# TCTP - Over/Under Interval question.



## Jetmugg (Sep 22, 2010)

I'm programming my workouts for the week into my Garmin, and got myself a little confused about the TCTP over/under intervals.

I'm looking at week 3, the Thursday workouts. Specifically, the 3 x 9 min. OU (2 under, 1 over) (6 min RBI).

Does this mean a total of three 9 minute intervals (i.e. 9 minutes under, rest 6 mins, another 9 minutes under, 6 mins rest, then 9 minutes over)?

I thought the OU workouts were supposed to mix the over and the under within a single sustained interval, but can't figure out how that would fit based on the description in the TCTP book.

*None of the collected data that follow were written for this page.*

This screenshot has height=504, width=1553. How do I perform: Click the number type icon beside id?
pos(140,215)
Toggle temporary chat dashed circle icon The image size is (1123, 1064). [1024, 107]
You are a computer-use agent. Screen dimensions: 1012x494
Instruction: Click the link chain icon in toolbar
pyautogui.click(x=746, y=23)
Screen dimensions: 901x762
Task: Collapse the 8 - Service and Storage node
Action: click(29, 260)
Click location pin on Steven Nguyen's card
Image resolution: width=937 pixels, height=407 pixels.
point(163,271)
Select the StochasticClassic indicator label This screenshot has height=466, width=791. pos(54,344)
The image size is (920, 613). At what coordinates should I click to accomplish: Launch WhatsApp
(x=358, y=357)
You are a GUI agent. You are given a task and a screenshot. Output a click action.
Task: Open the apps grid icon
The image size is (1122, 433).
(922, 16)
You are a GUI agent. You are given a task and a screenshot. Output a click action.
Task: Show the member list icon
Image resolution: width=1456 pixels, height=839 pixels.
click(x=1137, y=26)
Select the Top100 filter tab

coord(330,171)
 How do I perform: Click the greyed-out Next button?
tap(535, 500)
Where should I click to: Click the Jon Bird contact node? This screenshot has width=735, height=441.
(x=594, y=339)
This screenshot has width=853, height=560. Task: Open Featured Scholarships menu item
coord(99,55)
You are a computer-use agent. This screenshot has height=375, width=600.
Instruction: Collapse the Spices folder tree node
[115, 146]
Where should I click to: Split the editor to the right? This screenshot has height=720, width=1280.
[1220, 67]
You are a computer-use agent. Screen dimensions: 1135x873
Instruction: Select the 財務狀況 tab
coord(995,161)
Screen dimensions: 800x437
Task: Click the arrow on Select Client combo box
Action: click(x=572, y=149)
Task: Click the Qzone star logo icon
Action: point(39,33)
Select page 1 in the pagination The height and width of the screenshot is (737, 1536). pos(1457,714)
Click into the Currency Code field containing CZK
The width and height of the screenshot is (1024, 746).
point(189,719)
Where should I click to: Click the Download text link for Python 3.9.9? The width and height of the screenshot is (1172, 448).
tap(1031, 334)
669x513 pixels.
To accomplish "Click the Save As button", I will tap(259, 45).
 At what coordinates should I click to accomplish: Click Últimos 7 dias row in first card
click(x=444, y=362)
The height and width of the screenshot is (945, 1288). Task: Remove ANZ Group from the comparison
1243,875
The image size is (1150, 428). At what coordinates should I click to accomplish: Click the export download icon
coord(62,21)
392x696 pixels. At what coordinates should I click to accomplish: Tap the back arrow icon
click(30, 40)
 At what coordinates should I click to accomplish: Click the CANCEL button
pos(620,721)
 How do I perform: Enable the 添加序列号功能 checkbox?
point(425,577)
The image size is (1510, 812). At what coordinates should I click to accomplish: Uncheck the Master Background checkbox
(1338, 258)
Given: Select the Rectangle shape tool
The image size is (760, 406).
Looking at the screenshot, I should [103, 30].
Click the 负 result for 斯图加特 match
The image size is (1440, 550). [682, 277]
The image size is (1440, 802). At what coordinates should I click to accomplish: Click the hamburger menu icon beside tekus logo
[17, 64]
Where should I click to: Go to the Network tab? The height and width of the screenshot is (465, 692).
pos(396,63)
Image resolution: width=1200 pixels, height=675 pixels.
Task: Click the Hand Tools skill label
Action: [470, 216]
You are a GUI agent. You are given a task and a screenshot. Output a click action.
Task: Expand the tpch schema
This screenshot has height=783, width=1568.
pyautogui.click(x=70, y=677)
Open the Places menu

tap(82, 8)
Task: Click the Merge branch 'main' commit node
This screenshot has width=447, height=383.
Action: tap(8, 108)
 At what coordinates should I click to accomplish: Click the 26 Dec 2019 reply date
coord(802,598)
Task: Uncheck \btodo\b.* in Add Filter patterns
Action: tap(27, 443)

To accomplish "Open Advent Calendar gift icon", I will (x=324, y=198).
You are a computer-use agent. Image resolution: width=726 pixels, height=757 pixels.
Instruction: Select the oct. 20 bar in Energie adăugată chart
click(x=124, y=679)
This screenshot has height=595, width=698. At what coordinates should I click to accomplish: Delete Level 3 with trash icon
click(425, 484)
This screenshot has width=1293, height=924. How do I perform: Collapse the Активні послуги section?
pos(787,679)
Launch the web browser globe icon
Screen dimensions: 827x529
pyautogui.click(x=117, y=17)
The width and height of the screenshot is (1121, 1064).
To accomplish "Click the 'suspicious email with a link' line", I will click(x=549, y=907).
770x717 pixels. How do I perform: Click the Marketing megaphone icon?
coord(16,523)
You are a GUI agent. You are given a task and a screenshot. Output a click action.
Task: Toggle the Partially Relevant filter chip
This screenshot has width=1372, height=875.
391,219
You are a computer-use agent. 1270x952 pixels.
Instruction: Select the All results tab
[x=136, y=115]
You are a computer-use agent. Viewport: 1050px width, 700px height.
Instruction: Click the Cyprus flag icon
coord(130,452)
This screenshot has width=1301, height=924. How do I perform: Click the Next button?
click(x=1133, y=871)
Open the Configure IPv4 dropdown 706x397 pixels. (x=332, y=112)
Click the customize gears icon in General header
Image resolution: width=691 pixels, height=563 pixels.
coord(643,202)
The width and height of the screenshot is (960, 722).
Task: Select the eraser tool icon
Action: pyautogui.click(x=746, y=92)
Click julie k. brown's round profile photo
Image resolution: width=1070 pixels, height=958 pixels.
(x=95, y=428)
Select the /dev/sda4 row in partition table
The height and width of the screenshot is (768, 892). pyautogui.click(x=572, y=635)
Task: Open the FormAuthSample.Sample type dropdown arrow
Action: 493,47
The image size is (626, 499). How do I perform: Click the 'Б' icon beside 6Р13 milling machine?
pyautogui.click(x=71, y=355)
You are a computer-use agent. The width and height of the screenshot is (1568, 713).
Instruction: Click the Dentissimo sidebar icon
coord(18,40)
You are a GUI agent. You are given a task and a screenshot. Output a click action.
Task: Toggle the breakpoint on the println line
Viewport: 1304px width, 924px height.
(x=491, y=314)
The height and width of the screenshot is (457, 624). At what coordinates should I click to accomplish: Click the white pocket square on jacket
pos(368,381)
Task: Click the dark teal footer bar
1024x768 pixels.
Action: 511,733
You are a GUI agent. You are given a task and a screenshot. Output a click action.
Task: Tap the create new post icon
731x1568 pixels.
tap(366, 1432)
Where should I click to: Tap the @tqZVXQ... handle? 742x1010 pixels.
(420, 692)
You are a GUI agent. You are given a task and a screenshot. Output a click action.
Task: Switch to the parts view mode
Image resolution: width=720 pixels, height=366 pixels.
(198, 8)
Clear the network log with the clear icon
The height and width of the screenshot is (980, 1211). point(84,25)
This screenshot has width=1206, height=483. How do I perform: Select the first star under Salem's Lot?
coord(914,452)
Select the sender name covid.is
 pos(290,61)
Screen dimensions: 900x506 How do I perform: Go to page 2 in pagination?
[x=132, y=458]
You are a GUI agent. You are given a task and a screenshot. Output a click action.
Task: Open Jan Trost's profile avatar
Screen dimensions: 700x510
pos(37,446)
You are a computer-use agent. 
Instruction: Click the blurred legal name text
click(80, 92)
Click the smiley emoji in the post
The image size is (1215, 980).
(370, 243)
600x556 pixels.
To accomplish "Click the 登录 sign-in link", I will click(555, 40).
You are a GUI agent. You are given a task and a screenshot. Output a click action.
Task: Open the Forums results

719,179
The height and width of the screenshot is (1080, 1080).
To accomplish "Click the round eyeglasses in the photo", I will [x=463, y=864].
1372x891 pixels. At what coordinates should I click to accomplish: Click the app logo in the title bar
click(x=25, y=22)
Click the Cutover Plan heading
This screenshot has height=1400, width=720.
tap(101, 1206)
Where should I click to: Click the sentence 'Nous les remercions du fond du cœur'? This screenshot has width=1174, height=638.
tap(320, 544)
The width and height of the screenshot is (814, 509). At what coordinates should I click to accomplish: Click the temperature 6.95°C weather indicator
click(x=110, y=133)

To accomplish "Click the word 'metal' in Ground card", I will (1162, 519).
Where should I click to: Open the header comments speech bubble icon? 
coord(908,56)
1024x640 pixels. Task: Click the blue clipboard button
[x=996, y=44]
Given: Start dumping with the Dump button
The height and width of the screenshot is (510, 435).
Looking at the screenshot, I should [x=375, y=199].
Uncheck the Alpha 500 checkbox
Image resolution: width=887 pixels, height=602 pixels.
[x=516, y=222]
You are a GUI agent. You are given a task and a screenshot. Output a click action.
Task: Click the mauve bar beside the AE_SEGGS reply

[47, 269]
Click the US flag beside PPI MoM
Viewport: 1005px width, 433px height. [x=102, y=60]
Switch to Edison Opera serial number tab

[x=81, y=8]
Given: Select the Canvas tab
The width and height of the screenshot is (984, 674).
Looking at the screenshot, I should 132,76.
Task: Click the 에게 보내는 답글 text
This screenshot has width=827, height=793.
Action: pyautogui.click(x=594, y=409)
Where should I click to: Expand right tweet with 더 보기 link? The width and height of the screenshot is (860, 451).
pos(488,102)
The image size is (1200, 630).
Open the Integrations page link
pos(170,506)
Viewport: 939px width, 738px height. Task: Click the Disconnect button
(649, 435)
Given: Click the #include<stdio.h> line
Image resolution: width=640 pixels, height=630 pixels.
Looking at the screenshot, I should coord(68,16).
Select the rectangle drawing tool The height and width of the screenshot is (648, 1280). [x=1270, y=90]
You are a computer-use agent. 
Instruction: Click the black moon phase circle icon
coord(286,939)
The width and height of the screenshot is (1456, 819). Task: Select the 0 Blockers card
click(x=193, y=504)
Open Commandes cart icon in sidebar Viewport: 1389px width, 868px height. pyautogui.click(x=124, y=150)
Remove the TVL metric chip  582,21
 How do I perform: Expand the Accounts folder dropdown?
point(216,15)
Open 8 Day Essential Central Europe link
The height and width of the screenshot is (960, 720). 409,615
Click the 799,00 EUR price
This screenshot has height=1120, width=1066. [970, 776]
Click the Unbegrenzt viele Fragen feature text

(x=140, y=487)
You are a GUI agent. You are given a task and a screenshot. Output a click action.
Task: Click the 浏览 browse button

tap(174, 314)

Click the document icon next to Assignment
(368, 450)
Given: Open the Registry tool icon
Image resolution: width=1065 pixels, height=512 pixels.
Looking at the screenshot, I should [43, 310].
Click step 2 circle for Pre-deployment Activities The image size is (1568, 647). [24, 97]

As usual, any guidance is appreciated.

SteveM.


----------



## Jetmugg (Sep 22, 2010)

OK, after a little more noodling, I think I might have it, but I'm still confused by the designation of 3 x 9 OU (2 under, 1 over) 6 mins RBI.

Is it like this - each interval is only 3 minutes long, with 2 minutes under and 1 over, 

Then rest 6 mins,

Then another 3 min interval with 2 minutes under and 1 over,

Then rest another 6 mins,

Then another 3 min interval with 2 minutes under and 1 over???

I think that might be right, but the 3 x 9 designation has me tripped up a bit.


----------



## mlm1219 (Aug 25, 2009)

No you have it wrong. The interval is 2 under, 1 over ,2 under, 1 over, 2 under, 1 over all in a row (9min) then 6 min rest. Do this 3 times.


----------



## Jetmugg (Sep 22, 2010)

Thank you - that makes sense. I read through the "Workouts" chapter multiple times, but still couldn't figure it out.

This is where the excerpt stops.